• Instrução A:
Repita sem alterações o trecho do texto sobre Israel Campos, começando em "O também escritor, que" e terminando em "de forma transversal.".

• Texto citado:
O jornalista angolano Israel Campos considera haver “realmente” uma dificuldade muito grande de se lidar com a questão da educação e até na formação da consciência nova, acreditando haver, ainda nesse contexto, “um céu cinzento difícil de ser lido ou interpretado”.

O também escritor, que terminou há pouco a turné do seu romance “E o Céu Mudou de Cor” por Luanda, vem de uma família que tem paixão pela literatura, cujo pai teve sempre uma biblioteca em casa, sempre houve livros e foi durante essa altura que aproveitou massificar esse gosto pela literatura e sempre foi lendo livros de vários autores, até os que eram tidos como de adultos, afirmou que há sempre uma tentativa na sociedade de se afastar as crianças do mundo real, dizendo que há coisas de adultos e há coisas de crianças, afastar as crianças do mundo real da política, da sociedade e pensar na frase “Xé menino, não fala política!”, pois entende que as questões políticas do país afectam todo mundo de forma transversal.

“É claro que são os adultos as pessoas com responsabilidade, que têm de lidar com esse problema, mas uma criança ou um adolescente é igualmente impactado por uma crise económica. Há um impacto criado na vida daquela criança, então eu advogo que é preciso falar do país, falar os problemas do país para as crianças, para os jovens, desde muito cedo incentivá-los a falarem, a serem participes”, ressaltou Israel, que falava em entrevista ao Taça Cheia, programa conduzido pelo também jornalista Sebastião Vemba, na Rádio Essencial, continuando que “há uma iniciativa do Ministério das Finanças que é ter o OGE participativo, onde as pessoas nas comunidades possam contribuir para o Orçamento do Estado” e sua ideia sobre isso é que não se criam as pessoas participativas quando elas são adulta, havendo a necessidade de se fazer uma consciencialização a partir de uma idade mais nova.

Muito novo, iniciou-se como radialista e pivô do programa infantil Kaluanda Pió, da Rádio Nacional de Angola. Os livros sempre estiveram presentes durante a sua infância, sobretudo durante a sua carreira, que foi aos 12, 13 anos, onde começou a entender o poder que eles tinham e costumava levar os temas para os seus ouvintes, que não eram não só os kandengues, mas haviam pais nostálgicos, dos anos 80, 90, uma altura em que se produziu muita literatura infantil, sendo que a ideia era ler muitos livros e arquivos para haver conteúdos para o programa. Essa fase, considera o convidado, foi muito importante para o seu crescimento.

Mas como afirmou anteriormente, o processo de consciencialização deve ser feito a partir de tenra idade. “Defendo que nós falemos o país para todos. Claro que as linguagens vão ser diferentes, mas eu defendo essa democratização, esse acesso generalizado da informação do país. Vamos falar sobre economia, vamos criar uma situação, um contexto em que os jovens se sintam bem em participar e não se sintam inibidos”, exortou.

• Instrução B:
Reproduza fielmente as linhas dos registros, começando na linha que contém "Given: Select the" e terminando na linha que contém "(x=18, y=68)", incluindo as duas.

• Registros fornecidos:
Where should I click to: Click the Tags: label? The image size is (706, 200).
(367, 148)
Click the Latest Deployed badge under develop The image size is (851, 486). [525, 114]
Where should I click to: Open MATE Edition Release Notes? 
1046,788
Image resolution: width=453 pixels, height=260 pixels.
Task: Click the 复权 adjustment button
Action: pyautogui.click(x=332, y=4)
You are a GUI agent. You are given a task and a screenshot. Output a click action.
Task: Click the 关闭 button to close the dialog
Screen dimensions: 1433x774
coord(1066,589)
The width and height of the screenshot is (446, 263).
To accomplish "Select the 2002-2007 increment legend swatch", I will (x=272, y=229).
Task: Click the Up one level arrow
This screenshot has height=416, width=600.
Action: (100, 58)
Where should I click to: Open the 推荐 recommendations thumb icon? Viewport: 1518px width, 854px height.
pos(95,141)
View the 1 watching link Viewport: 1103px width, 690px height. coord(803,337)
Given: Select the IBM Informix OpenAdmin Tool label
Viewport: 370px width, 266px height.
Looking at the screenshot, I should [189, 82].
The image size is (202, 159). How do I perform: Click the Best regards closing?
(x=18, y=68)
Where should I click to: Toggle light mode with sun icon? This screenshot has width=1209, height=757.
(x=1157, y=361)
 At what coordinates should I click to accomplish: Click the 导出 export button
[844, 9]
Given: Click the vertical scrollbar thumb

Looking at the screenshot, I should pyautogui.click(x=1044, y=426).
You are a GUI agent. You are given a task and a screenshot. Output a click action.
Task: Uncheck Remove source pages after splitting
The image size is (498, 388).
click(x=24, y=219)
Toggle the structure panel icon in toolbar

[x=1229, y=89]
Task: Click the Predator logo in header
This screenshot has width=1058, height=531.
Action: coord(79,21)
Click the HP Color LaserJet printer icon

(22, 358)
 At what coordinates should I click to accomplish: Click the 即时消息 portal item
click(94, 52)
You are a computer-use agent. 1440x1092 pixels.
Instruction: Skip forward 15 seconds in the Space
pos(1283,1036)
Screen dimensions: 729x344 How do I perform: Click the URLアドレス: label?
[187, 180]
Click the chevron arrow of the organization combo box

• Resultado do exercício A:
O também escritor, que terminou há pouco a turné do seu romance “E o Céu Mudou de Cor” por Luanda, vem de uma família que tem paixão pela literatura, cujo pai teve sempre uma biblioteca em casa, sempre houve livros e foi durante essa altura que aproveitou massificar esse gosto pela literatura e sempre foi lendo livros de vários autores, até os que eram tidos como de adultos, afirmou que há sempre uma tentativa na sociedade de se afastar as crianças do mundo real, dizendo que há coisas de adultos e há coisas de crianças, afastar as crianças do mundo real da política, da sociedade e pensar na frase “Xé menino, não fala política!”, pois entende que as questões políticas do país afectam todo mundo de forma transversal.

• Resultado do exercício B:
Given: Select the IBM Informix OpenAdmin Tool label
Viewport: 370px width, 266px height.
Looking at the screenshot, I should [189, 82].
The image size is (202, 159). How do I perform: Click the Best regards closing?
(x=18, y=68)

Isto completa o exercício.